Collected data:
↓↓↓
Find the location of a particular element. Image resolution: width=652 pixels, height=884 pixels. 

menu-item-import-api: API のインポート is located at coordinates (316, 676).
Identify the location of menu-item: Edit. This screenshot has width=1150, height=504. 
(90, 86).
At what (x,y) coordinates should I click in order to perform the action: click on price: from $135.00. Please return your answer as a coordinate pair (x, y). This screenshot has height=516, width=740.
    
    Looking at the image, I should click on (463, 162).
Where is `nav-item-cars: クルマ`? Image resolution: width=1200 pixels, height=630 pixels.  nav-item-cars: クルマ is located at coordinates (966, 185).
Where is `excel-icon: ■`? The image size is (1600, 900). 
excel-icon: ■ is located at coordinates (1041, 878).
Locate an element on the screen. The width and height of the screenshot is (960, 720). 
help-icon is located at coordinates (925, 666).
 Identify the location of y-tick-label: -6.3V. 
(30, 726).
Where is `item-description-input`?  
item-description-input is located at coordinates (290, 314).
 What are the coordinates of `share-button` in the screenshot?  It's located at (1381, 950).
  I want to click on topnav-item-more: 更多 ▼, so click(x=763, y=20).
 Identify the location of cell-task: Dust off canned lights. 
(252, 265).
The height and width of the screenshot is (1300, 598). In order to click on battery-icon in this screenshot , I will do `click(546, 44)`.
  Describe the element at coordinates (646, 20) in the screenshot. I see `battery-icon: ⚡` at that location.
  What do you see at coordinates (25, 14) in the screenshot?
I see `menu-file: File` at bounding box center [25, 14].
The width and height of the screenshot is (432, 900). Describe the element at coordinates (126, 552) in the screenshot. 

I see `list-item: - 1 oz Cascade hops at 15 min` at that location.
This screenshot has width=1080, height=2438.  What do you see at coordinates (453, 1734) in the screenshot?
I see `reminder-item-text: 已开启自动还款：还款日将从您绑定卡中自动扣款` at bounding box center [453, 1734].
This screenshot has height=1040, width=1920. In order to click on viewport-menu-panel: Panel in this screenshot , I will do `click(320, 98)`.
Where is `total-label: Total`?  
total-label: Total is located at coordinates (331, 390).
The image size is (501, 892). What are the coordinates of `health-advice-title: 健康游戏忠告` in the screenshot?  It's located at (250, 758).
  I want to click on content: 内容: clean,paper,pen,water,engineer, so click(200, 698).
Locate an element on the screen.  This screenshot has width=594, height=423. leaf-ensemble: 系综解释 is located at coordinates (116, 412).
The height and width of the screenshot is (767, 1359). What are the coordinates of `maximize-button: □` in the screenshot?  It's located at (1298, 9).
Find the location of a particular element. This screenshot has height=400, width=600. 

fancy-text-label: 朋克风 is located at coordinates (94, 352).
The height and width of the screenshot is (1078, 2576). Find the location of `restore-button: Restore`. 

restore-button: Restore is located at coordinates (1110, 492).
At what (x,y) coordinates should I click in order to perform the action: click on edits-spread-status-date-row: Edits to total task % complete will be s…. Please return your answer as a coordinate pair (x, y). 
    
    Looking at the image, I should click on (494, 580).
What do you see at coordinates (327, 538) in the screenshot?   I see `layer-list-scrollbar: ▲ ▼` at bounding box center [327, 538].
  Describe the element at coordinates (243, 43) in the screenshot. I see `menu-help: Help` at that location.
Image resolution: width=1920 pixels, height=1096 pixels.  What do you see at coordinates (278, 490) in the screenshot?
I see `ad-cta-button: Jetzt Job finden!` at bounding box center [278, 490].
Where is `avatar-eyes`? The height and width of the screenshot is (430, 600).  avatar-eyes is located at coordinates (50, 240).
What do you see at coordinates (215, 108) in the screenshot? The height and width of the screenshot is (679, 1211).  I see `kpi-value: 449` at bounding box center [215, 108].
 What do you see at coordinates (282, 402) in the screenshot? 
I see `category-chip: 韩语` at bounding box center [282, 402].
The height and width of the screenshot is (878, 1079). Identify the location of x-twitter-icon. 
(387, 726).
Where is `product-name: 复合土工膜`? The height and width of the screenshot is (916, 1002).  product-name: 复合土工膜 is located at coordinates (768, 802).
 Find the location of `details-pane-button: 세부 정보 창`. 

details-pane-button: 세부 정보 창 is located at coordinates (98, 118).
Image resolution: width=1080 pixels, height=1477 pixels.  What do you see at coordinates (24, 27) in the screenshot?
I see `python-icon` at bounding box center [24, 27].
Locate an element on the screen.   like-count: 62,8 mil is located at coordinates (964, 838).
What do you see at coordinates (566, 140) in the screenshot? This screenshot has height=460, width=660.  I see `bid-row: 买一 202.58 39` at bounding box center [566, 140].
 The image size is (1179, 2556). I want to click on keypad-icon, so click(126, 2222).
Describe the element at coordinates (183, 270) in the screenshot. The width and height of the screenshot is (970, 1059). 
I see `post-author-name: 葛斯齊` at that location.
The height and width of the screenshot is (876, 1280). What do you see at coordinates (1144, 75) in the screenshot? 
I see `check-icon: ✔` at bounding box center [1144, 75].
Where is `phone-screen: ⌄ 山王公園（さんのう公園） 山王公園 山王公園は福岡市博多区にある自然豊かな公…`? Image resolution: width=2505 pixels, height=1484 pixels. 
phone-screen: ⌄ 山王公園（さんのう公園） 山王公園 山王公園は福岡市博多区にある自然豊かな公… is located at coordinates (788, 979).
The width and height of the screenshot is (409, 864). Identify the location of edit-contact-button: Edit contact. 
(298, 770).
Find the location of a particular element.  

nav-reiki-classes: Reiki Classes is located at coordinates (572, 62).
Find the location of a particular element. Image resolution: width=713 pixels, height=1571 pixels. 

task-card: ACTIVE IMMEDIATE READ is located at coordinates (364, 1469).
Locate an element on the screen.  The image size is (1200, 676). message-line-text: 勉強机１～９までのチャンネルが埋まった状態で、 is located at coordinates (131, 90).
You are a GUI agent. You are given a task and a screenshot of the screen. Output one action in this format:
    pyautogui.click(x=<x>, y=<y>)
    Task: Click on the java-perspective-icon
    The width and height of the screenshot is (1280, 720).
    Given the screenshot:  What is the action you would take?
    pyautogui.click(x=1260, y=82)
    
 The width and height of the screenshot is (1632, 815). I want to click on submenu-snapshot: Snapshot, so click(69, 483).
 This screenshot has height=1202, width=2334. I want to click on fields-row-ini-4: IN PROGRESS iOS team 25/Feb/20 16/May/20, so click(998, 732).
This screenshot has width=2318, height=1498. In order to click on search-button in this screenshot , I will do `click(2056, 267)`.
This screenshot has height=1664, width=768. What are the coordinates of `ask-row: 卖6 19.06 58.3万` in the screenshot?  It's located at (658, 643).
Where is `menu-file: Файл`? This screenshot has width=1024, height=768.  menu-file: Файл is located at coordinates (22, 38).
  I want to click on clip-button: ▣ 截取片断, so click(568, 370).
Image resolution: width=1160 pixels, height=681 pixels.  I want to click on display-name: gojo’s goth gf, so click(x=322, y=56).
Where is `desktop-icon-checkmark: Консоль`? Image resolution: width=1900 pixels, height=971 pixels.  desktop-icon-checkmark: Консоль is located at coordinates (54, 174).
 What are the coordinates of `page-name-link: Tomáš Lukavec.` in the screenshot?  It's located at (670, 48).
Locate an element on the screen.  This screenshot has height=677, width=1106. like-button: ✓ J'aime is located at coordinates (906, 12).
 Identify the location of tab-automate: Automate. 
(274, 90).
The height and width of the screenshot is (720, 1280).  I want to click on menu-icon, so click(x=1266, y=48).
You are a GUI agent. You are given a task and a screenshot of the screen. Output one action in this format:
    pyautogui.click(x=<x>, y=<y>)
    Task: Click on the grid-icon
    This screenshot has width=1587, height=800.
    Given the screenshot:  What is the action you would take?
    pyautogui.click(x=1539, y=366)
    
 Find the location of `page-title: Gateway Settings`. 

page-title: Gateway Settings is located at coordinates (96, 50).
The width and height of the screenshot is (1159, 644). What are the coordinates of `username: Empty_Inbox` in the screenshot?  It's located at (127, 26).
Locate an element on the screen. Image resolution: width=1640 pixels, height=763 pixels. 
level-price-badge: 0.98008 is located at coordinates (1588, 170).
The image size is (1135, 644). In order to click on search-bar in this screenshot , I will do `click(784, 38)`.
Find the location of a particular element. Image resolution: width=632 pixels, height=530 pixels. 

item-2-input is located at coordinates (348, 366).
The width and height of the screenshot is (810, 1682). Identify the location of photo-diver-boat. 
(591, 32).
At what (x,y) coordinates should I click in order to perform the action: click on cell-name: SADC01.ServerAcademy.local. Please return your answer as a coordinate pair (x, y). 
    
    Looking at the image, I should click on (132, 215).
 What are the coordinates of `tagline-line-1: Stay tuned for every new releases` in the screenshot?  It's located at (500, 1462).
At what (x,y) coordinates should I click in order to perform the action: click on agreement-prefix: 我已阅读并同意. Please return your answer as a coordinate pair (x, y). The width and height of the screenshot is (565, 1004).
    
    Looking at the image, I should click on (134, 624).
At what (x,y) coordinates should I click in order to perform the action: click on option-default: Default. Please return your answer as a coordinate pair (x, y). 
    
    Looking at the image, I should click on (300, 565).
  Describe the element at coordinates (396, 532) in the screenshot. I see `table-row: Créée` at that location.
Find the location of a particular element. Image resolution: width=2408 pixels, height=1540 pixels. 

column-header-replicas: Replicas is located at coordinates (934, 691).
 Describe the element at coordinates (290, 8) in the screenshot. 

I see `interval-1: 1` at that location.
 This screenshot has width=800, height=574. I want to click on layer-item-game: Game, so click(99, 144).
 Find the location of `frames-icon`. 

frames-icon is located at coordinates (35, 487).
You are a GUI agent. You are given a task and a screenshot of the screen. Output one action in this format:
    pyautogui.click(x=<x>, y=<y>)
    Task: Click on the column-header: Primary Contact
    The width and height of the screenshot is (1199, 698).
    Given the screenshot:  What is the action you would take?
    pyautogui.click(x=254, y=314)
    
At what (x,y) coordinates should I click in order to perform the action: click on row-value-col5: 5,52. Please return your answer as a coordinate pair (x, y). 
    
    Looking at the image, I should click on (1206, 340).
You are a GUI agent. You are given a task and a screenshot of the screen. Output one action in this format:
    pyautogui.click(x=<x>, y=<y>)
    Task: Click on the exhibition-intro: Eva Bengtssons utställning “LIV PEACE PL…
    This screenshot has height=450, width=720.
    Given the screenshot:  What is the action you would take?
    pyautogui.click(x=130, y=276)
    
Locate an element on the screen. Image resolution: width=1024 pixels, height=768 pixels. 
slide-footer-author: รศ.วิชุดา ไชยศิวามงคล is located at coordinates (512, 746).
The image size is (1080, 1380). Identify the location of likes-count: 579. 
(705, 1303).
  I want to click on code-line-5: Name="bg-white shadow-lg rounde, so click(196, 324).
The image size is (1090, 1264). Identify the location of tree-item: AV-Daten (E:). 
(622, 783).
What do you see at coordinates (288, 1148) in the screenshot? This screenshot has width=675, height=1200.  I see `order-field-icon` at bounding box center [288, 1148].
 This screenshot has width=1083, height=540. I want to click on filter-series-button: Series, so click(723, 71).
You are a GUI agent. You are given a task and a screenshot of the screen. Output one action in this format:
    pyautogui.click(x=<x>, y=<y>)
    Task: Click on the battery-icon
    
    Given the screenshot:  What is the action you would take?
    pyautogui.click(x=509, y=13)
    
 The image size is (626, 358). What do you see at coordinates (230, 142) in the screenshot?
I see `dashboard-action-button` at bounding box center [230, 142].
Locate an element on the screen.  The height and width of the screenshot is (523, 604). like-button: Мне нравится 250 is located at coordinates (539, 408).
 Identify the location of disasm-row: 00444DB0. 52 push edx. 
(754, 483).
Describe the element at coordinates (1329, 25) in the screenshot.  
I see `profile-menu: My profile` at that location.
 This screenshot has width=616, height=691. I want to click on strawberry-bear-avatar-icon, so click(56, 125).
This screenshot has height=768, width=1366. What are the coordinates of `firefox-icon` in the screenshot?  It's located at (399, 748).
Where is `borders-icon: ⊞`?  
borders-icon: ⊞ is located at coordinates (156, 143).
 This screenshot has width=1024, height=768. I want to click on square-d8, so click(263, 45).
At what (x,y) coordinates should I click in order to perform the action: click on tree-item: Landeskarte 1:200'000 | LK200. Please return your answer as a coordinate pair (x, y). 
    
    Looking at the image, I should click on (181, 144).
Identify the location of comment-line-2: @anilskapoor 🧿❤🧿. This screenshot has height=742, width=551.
↑↑↑
WHAT THIS TASK INVOLVES:
Copy everything in the material from the line containing "is (565, 1004)." down to the line containing "pyautogui.click(x=254, y=314)", with both of those lines included.

WRITTEN RESPONSE:
At what (x,y) coordinates should I click in order to perform the action: click on agreement-prefix: 我已阅读并同意. Please return your answer as a coordinate pair (x, y). The width and height of the screenshot is (565, 1004).
    
    Looking at the image, I should click on (134, 624).
At what (x,y) coordinates should I click in order to perform the action: click on option-default: Default. Please return your answer as a coordinate pair (x, y). 
    
    Looking at the image, I should click on (300, 565).
  Describe the element at coordinates (396, 532) in the screenshot. I see `table-row: Créée` at that location.
Find the location of a particular element. Image resolution: width=2408 pixels, height=1540 pixels. 

column-header-replicas: Replicas is located at coordinates (934, 691).
 Describe the element at coordinates (290, 8) in the screenshot. 

I see `interval-1: 1` at that location.
 This screenshot has width=800, height=574. I want to click on layer-item-game: Game, so click(99, 144).
 Find the location of `frames-icon`. 

frames-icon is located at coordinates (35, 487).
You are a GUI agent. You are given a task and a screenshot of the screen. Output one action in this format:
    pyautogui.click(x=<x>, y=<y>)
    Task: Click on the column-header: Primary Contact
    The width and height of the screenshot is (1199, 698).
    Given the screenshot:  What is the action you would take?
    pyautogui.click(x=254, y=314)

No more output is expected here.